A Keogh retirement plan is a plan which can be set up by self-employed people. Also called the HR 10 plans, these plans are mostly set up people with higher levels of income. This is because unlike other retirement plans such as IRAs , the limit of the money which can be contributed is high.
Whereas in IRAs you can contribute $10000 if you file for it individually, in Keogh plan , you can contribute around $53000.
Though, contributing in Keogh plans have their disadvantages as well. One of the biggest one being more administrative paperwork.
Most other people with small businesses can manage to do their calculations themselves, but you may need professional help to perform the complex calculations involved in setting up a Keogh retirement plan. Also, Keogh retirement plans can be set up only by people who own their own business be it in sole proprietorship, partnership or even LLC, meaning that if you are working as an independent contractor, you will not be eligible to set up the Keogh. Contributions must be pre-tax, that is, they can be deducted from the current year’s tax, but you will have to pay tax when you will be withdrawing your money after the period of the plan is over. Also you cannot withdraw money before you turn 59.5. If you do penalties may be applied.

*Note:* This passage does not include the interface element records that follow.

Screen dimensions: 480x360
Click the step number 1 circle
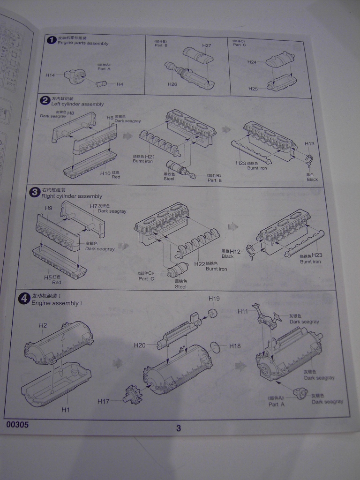(52, 41)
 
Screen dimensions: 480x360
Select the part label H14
(51, 75)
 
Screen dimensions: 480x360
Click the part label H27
(207, 45)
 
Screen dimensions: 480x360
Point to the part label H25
(253, 89)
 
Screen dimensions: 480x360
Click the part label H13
(309, 143)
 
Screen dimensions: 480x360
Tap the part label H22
(200, 264)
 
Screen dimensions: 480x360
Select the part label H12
(235, 252)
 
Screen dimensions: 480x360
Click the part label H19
(214, 299)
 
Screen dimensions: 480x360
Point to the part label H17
(104, 401)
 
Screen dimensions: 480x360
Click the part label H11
(243, 311)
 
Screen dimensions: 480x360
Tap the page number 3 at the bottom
(179, 428)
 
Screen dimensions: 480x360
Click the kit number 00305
(18, 425)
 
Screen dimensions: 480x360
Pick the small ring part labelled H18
(214, 346)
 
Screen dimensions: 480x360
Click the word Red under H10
(116, 178)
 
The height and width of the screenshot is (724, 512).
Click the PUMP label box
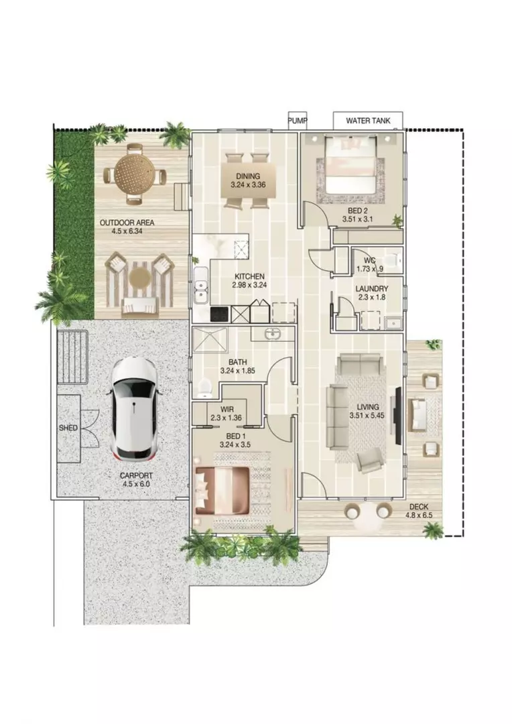pyautogui.click(x=297, y=121)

But if you have large incomes and want to go ahead with setting up a Keogh retirement plan for yourself, then you can choose from the two options available:
1. The first type is the defined-contribution plan. Here a certain percentage of the sum you earn is made during the pay period. You can basically draw out the amount you had invested in the years, at the end.
2. The second option is the defined-benefits plan, which is more complex than the defined-contribution plan. An IRS formula is required to calculate the amount of contributions you can make.
You can choose any of the one, as the funds collected in both the kinds of plan can be used to invest in other financial products such as stocks, mutual funds, bonds.